History: When the Nectar cloud was launched in 2010 with an initial set of flavors (“m1”).  These were specified based on some assumptions about how people would use cloud resources.  It turned out that these assumptions were (on average) incorrect, so a second set of flavors (“m2”) was added in 20xx with changes aimed at improving the efficiency of resource utilization.  In 2019, more sets of flavors (“m3”, “c3”, “r3” and “t3”) were introduced, and it was decided by Nectar and the Nodes to gradually phase out the “m1” and “m2” flavors and their instances.  

As of July 2020, the ability to launch new instances with the legacy “m1” and “m2” flavors has withdrawn.  This is in line with the goal of phasing them out.  This means that when you migrate an instance with a legacy flavor (by the normal snapshot and relaunch procedure), you will also need to choose a new flavor. In many cases, this should be non-problematic.  However there are two areas of potential concern:

  • If you made significant use of the ephemeral file system available on “m1” and some “m2” flavors, you may need to find an alternative. Generation 3 flavors do not support an ephemeral file system.  The alternatives are:

    • Make use of the fact that the root file system on (most) generation 3 flavors is 30 GB (compared to 10GB on “m1” flavors).

    • Move the files in the ephemeral file system to Volume Storage.  This may entail requesting Volume Storage quota in the AZ that you are migrating to.

  • If your applications relied on the “generous” RAM to VCPU ratio offered by an “m1” instance, you may need to use an “r3” flavor.  Your allocation request form would need to request access to “RAM enhanced” flavors. 

The Nectar Flavors article lists the public Nectar flavors (“m3”, “c3”, “r3” and “t3”) as well as the legacy flavors, and describes their main characteristics. You should read it and work out the most appropriate flavor or flavors for the migrated instance.  (We would strongly encourage you to consider “downsizing” to a flavor with less resources … especially if you don’t use the instance intensively.)

Checking your ephemeral file system

You may not be sure if your existing instance has an ephemeral file system, or if you are actually using it.  The former question is easy to answer assuming that you are using a public legacy flavor:

  • All “m1” flavors, along with “m2.large” and “m2.xlarge” have ephemeral file systems.

  • Other “m2” flavors do not have ephemeral file systems.

You can confirm this in a round-about way by looking at the output of the “lsblk”.  The output will show all of the “vd” (virtual disk) devices; i.e. “vda”, “vdb”, and so on.  The first one (“vda”) will be the root file system, and the others will be either ephemeral file systems or attached Volume Storage volumes.  So if the total number of “vd” devices in the output from “lsblk” is more than the number of attached volumes plus one (for the root file system), then the other discrepancy is likely to be an ephemeral volume.

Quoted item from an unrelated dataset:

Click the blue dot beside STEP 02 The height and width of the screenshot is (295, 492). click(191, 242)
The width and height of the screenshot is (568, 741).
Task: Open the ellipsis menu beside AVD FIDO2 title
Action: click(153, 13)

Having determined that you have an ephemeral volume, you need to check if it is being used.  An ephemeral file system is usually mounted on the “/mnt” directory, but you can confirm this from the output of “df -k”.  Then it is a matter of looking in the “/mnt” directory to see if there is anything of importance.  

Note: if you see a “lost+found” directory in “/mnt”, it was probably created by the file system checker / recovery utility.  It may contain files that were disconnected from the file system tree.  You can probably ignore this directory and its contents.

Quotas

The migration procedure for an instance with a legacy flavor needs sufficient VCPU and Instance quota to allow you to run the old and new instance at the same time. This is for safety.  So you need to decide what the new flavors need to be, and count the instances and VCPUs required. Please ask for a temporary increase in Instance quota or VCPU quota if you need it.

In addition:

  • If you are currently relying on the extra file space afforded by the ephemeral file system on your instance, and you need to replace it with volume storage, then you will need sufficient Volume Storage quota in the AZ that you are migrating to.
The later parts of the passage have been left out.